Governo ostaggio
del partito delle urne

La sua navigazione è a vista e perigliosa: Paolo Gentiloni lo sa e lo ha dimostrato nelle due ore di conferenza stampa di fine anno con i giornalisti parlamentari. Mai un tono sopra le righe, volo bassissimo, quasi radente, prudenza su ogni argomento, parole misurate come neanche Casini riesce a fare, zero battute piacione, un altro mondo rispetto a Renzi. Risultato cercato e raggiunto: apparire come uno che sta a Palazzo Chigi con dignità, nel senso che finché può lavora e va avanti, ma senza velleità di andare in cielo a dispetto dei santi (e di Matteo). Understatement, insomma, che però è proprio la virtù che potrebbe rivelarsi la vera assicurazione sulla vita di questo presidente del Consiglio divenuto tale quasi per caso. Proprio come quasi per caso fu nominato ministro degli Esteri, lui senza alcuna esperienza internazionale, solo perché Napolitano pretese da Renzi che a capo della diplomazia italiana ci fosse almeno un politico navigato e non qualche giovane promessa del Pd scelta tanto per meravigliare gli astanti e il popolo di Twitter.

Di caso in caso, Paolo dei conti Gentiloni Silverj da Filottrano è dunque un presidente del Consiglio che sa di esserlo ma nello stesso tempo è cosciente del fatto che «la stabilità non può prendere in ostaggio la democrazia». La navigazione che gli è stata programmata dal suo partito e da Renzi non prevede infatti di superare il semestre, però lui, Gentiloni, ricorda che «le riforme devono andare avanti». Certo non quelle costituzionali, ormai affondate dal referendum di inizio dicembre (ne riparleremo tra un decennio se va bene) ma di sicuro le molte altre che restano in attesa di completamento: la Pubblica amministrazione, per esempio, o la Giustizia (codice civile, diritto fallimentare, codice antimafia...), il sistema carcerario o anche il diritto del lavoro con le modifiche che l’esperienza (e il referendum incombente) stanno rendendo necessarie per esempio sui voucher. E poi c’è da pensare alla mole di interventi per la ricostruzione post terremoto nel Centro Italia o al difficile negoziato con l’Europa sulle crisi bancarie, a cominciare dal Monte dei Paschi.

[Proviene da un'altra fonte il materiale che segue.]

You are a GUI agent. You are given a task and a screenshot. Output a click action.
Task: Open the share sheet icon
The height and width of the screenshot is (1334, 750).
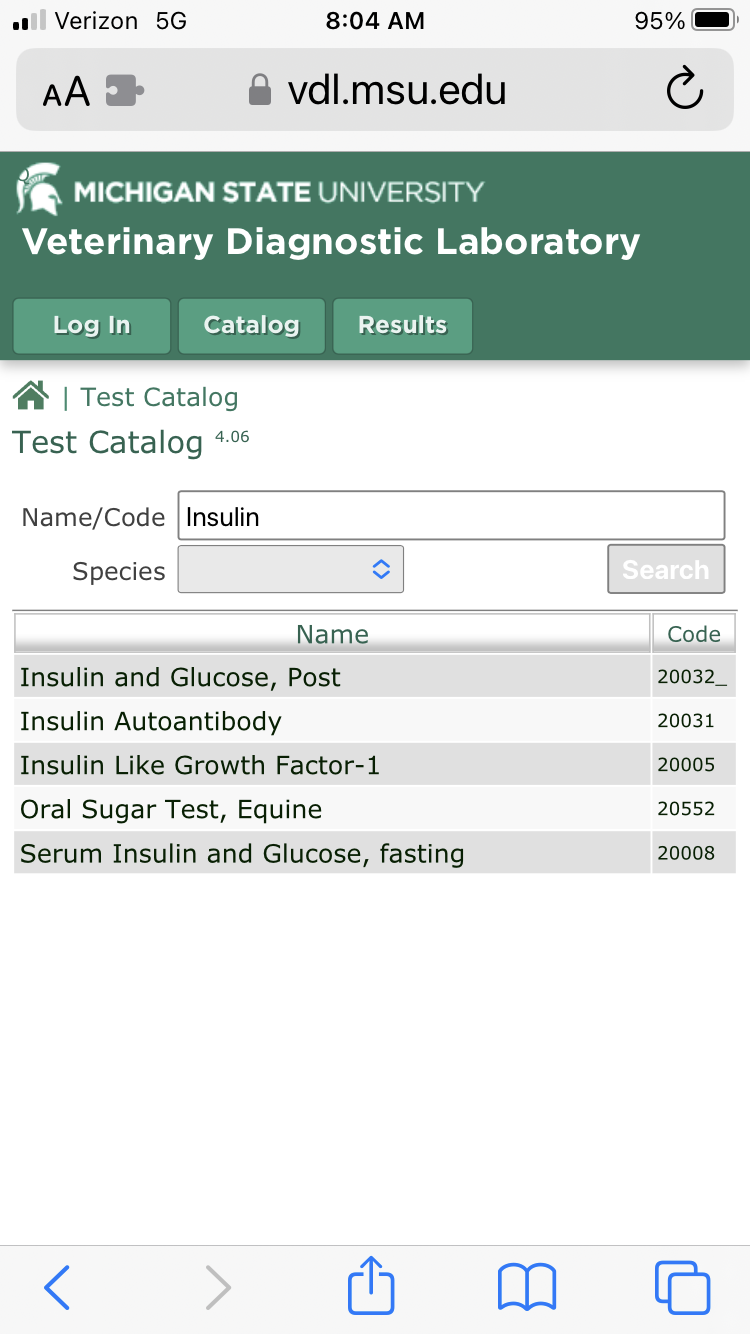(371, 1285)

Insomma, questa Gentiloni la chiama e la rivendica come «continuità» con il lavoro di Renzi di cui lo stesso premier si sente parte. Finché sarà possibile, lavorerà ogni giorno come se fosse l’ultimo. Certo, a giorno segue giorno, e chissà quando davvero si potrà mettere la parola fine e andare a votare. Certo, il partito delle urne è fortissimo ed è capeggiato da Renzi in persona, dunque Gentiloni non farà nulla per opporvisi, nessun atto del suo governo potrà essere interpretato come un modo per tirarla alla lunga. Solo che le cose potrebbero da sole andare «alla lunga». E su questo l’esempio da fare è quello principale: la riforma della legge elettorale.

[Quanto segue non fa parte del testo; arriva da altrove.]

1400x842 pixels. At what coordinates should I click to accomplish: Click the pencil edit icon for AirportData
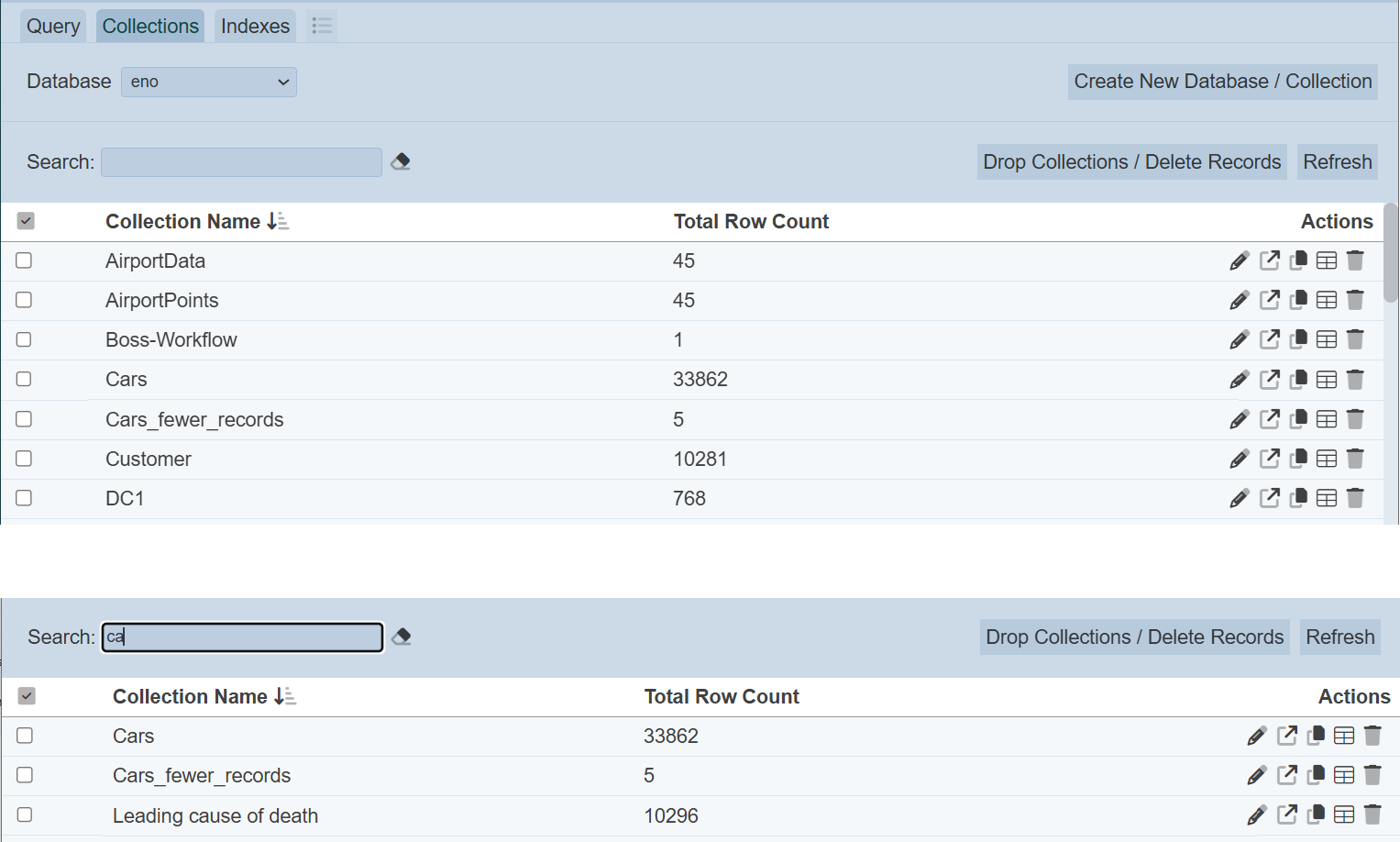click(x=1239, y=261)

Il governo non si farà attore della nuova legge. Vuol dire che non presenterà un proprio testo «base» su cui far discutere i partiti. Saranno loro, i partiti, a prendersi la responsabilità di una proposta, e poi si vedrà. Basi per un accordo per il momento non si vedono. C’è una convergenza di interessi, questo sì, che potrebbe facilitare le cose e affrettare i tempi: Renzi, Berlusconi e il pulviscolo dei centristi vogliono una legge che non favorisca il M5S. Poi certo, questa premessa ognuno la declina come vuole: Berlusconi vuole un sistema proporzionale che aiuti Forza Italia e il centrodestra a tornare in campo sotto la leadership di Arcore per elezioni da tenere però alla scadenza naturale della legislatura, nel 2018 così da avere il tempo per riorganizzare le truppe.

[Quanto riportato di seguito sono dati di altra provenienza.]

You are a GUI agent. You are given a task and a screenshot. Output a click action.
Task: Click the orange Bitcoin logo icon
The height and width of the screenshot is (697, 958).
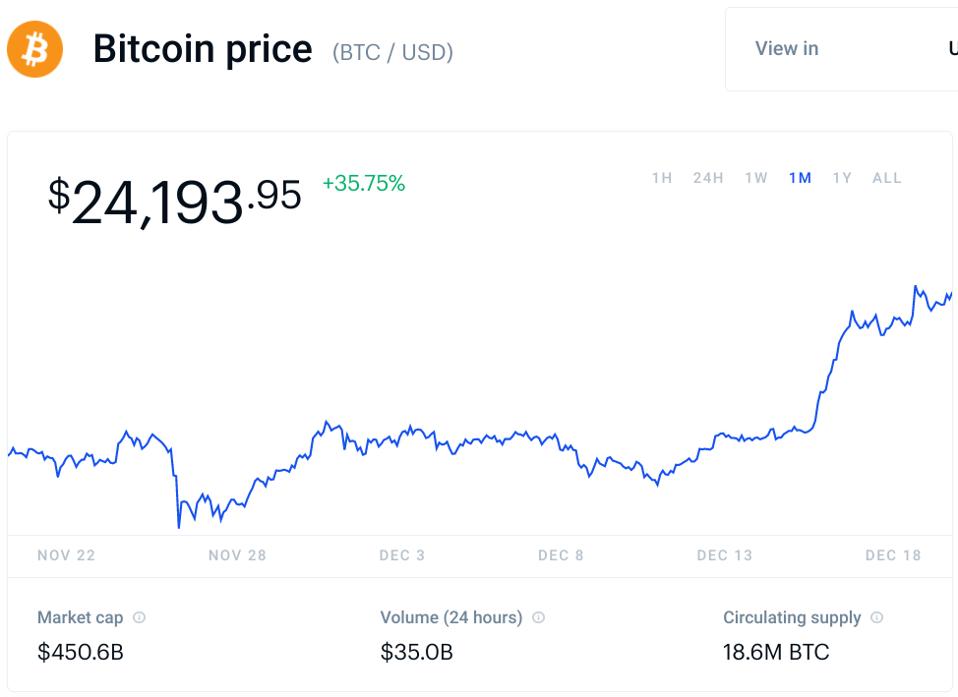tap(35, 49)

Renzi potrebbe non essere distante da una prospettiva almeno in parte proporzionale, ma per il momento ha calato la carta del Mattarellum, ed è da lì che vuole che gli altri si muovano. Il Mattarellum funzionò negli anni ’90 con la contrapposizione destra-sinistra e ha fatto vincere ora gli uni ora gli altri, ma oggi viviamo in un equilibrio tripolare e non sembra quello il miglior sistema per il Pd, dunque la proposta renziana potrebbe essere solo tattica, fatta per lasciare coperte le carte. Vedremo.

Il punto è che a partire dalla sentenza della Corte Costituzionale della fine di gennaio-primi di febbraio, assisteremo ad un duro, difficile, intricato negoziato tra i partiti che sarà condotto tra le proteste di quanti, Lega o Cinque Stelle, faranno in fretta e denunceranno intrighi, complotti, pastette e chiederanno «Il voto! Il voto!», «con qualunque sistema» (Salvini) o con l’Italicum riformato dalla Corte (i Cinque Stelle, persuasi che quella sia la legge più favorevole al loro successo). Da febbraio a marzo ci sono due mesi: riusciranno a fare la nuova legge per la Camera e il Senato? Se non ci riescono, a giugno non si vota…

Ecco dunque il Gentiloni in versione mattarelliana: giorno dopo giorno, alla scrivania come fosse il primo e l’ultimo. Chissà fino a quando.